The prohibition of drugs like heroin and cocaine means that people who do take drugs are forced to get them on the black market. While people with privilege may have access to “cleaner” substances, the drugs people buy on the street are often laced with fentanyl and other toxic compounds. It’s those additives that are thought to be the cause of many cases of overdose and death, not the original substances — like heroin — themselves.
In addition, illegality and over policing lead many people to hide their use. People who want to take IV drugs don’t have access to safe places to use or clean needles to use with. Even though research shows that needle exchange programs and fentanyl test strip distribution are effective in saving lives, there are still laws that prevent these common sense reforms.
Right now, most people have a binary notion of substance use. It’s like there are two kinds of people: addicts and everybody else. The problems that false polarity creates are both systemic and personal. I went through a period of time a few years ago when I misused opioids. I thought that meant that I was “an addict,” and so I came out as an addict.
I lost friends and jobs because I was an addict. It’s taken me years in recovery and hundreds of hours of therapy and research for me to come to the conclusion that, actually, I’m not an addict, but I’m not “everybody else,” either. Who I am is a person that uses drugs sometimes, mostly responsibly, sometimes not. That nuance has often been lost, though, on potential employers — and sometimes potential dates — who google me and write me off as a junkie.
Since I stopped actively “doing” 12-step addiction recovery, I have been working to de-stigmatize drug use. We’re going to have to get more refined in our thinking if we want to shift the conversation away from “helping those poor junkies,” and start nudging people towards a conversation about how to actually make drug use safer and create drug laws that aren’t just tools for policing already overpoliced populations. And that means that some of us need to stop apologizing for our “bad” behavior and start insisting that it’s normalized.
It doesn’t seem like an accident that interest in the opioid epidemic is due to the fact that opiates are seen as a “white” drug. Republican leaders and presidential candidates like Chris Christie have leapt up to say that they know or love someone who has dealt with addiction. While certainly still stigmatized, this perception of who the “victims” are has shaped the laws. This is a far cry from the demonization of the (Black) "superpredator" promoted in the crack era. The reality is that there is a vast distance between “victim” and “superpredator,” and most of us live in that as yet undefined space.

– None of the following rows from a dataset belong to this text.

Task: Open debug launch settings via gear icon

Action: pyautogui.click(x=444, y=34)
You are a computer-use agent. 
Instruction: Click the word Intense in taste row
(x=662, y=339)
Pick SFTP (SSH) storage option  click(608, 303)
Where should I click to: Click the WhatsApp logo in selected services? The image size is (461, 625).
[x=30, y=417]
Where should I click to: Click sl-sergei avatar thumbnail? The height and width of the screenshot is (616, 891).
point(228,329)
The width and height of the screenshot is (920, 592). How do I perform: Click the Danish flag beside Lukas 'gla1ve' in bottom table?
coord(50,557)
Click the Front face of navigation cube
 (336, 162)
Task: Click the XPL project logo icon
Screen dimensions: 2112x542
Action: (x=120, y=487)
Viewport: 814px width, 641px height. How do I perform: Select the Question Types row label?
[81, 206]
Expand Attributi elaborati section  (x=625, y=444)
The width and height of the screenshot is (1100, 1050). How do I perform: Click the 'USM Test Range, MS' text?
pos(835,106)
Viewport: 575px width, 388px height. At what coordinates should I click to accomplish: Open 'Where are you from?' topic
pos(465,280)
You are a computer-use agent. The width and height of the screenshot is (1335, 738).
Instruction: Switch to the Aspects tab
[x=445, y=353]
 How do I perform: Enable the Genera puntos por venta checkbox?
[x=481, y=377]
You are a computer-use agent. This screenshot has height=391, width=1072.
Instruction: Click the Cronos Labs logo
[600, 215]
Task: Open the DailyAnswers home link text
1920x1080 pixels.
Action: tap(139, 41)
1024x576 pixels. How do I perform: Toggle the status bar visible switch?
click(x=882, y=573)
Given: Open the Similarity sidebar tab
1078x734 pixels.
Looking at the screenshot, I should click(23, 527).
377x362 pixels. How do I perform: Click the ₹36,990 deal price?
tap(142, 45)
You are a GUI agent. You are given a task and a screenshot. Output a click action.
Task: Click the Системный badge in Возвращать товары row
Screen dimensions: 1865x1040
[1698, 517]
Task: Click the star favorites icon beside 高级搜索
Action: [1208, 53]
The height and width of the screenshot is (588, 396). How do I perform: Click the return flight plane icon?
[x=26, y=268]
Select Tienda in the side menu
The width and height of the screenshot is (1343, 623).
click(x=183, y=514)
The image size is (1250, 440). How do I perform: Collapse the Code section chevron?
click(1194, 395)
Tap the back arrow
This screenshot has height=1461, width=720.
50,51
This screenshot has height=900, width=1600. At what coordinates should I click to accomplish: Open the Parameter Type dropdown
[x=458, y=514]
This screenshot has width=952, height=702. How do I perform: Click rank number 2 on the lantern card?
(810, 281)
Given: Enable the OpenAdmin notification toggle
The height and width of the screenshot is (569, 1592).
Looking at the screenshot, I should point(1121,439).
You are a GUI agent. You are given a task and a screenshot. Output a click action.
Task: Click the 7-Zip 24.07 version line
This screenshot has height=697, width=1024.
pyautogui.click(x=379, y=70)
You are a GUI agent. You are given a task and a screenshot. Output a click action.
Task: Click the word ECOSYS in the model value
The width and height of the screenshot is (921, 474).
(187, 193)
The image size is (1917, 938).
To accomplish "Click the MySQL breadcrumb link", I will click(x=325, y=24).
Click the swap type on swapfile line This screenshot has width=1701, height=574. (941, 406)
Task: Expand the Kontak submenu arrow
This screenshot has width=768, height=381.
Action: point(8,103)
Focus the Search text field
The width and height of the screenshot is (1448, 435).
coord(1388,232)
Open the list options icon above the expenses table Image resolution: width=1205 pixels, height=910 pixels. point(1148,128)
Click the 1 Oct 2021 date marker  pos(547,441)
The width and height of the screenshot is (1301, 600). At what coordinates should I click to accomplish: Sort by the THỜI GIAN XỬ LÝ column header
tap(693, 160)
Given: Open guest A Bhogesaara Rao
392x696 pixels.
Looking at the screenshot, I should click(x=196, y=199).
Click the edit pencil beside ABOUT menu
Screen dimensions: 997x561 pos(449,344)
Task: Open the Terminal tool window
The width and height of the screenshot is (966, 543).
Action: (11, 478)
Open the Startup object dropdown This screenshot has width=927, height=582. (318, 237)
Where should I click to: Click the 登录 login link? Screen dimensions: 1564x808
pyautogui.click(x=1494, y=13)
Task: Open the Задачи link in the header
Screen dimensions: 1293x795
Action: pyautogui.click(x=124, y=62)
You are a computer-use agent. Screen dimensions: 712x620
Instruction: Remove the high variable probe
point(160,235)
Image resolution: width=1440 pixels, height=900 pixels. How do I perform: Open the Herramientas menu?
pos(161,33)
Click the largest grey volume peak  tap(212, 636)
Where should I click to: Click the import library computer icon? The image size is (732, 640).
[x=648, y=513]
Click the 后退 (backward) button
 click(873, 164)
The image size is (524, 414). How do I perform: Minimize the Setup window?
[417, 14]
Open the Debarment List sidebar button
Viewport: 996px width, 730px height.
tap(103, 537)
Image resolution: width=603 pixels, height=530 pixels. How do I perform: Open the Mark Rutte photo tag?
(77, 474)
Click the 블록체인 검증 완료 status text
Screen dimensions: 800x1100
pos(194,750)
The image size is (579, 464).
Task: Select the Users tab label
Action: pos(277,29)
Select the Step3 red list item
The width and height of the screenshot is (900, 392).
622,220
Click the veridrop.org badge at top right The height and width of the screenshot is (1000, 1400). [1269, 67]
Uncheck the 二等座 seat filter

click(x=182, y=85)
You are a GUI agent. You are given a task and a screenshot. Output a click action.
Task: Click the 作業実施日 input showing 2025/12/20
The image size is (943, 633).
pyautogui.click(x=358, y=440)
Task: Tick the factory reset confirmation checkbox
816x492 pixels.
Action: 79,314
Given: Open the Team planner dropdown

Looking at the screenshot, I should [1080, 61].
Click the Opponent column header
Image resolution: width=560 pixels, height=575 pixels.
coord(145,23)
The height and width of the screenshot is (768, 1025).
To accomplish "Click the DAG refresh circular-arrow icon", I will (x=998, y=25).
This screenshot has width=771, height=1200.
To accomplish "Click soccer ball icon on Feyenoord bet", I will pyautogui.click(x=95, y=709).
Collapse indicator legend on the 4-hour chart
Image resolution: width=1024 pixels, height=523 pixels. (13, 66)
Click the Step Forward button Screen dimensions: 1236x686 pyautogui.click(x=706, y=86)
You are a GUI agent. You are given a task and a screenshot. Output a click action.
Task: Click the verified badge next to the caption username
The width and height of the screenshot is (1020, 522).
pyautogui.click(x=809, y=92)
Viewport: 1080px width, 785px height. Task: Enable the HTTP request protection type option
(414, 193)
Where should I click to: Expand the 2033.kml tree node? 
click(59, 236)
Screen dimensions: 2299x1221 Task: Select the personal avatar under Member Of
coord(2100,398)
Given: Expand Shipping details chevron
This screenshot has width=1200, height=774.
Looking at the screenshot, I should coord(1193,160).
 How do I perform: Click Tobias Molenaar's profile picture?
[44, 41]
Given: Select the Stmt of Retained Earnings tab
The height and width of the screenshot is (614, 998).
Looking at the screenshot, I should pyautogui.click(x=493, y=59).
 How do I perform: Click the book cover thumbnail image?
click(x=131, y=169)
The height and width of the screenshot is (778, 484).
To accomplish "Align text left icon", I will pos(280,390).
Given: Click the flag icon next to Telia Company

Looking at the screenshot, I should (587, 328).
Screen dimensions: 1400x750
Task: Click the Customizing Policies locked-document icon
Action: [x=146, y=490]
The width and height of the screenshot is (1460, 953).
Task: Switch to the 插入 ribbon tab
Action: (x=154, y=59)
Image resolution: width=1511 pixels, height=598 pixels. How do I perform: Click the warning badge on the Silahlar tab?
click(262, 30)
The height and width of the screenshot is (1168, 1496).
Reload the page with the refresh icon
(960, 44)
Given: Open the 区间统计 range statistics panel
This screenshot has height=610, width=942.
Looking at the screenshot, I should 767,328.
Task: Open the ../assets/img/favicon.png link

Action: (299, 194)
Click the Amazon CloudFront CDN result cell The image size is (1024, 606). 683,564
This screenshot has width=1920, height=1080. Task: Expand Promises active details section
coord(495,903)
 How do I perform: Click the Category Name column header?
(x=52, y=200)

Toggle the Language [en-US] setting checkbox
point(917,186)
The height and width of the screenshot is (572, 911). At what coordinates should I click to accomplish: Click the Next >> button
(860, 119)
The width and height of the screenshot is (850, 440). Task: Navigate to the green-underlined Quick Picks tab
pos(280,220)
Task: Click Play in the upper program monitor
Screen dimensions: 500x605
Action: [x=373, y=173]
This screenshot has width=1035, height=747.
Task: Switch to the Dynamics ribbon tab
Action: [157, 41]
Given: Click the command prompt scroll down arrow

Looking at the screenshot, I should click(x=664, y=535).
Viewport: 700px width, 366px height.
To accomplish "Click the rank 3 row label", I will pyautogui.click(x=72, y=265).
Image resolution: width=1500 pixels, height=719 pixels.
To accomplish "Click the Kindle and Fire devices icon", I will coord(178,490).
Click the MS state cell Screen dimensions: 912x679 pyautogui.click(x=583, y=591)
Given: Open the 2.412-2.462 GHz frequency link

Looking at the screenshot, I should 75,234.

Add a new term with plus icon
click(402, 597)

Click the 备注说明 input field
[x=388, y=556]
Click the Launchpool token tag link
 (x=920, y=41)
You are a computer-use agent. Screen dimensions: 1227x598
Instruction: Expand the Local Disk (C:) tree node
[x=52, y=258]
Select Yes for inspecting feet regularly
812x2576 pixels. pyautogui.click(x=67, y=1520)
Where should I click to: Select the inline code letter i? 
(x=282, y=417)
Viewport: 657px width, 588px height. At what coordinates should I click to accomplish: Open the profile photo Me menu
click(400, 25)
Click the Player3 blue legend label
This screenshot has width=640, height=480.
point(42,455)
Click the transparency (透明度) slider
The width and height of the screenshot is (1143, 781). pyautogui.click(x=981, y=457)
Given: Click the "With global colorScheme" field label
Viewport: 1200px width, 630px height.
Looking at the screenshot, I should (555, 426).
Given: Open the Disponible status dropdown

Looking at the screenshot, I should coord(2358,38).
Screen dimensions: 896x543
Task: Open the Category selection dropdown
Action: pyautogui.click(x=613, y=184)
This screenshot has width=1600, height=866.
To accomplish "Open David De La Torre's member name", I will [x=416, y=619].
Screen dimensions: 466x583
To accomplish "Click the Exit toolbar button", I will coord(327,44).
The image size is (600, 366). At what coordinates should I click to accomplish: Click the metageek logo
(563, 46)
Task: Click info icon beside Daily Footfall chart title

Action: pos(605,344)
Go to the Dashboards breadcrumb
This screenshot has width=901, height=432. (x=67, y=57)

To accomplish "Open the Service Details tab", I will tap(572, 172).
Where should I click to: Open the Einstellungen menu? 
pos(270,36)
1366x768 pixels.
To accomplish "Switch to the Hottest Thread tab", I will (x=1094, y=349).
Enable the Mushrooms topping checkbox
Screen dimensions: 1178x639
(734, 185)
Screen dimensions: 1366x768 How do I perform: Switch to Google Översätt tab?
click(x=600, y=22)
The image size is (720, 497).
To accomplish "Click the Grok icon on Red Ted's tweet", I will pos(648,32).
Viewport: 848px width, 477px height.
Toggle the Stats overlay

We have to stop requiring people who admit to using drugs to bend and scrape before us. “We really care about people who are contrite,” Hart says. Yes. Everyone loves a pretty white victim who’s really really sorry they got strung out. What we need, Hart argues, are people who are unapologetic about their right to use drugs, even if they can only show that courage in front of a few people.
You don’t have to, say, write a whole book that systematically debunks all the logic behind this nation’s drug policies or start a podcast about your crack habit. “How big an audience doesn’t matter,” Hart says, “The point is that people should come out of the closet.” As a person who has come out of many closets, I can tell you that what you often find is that while you felt alone inside the closet, there’s a lot of other folks on the other side of the door waiting for you to have the courage to join them.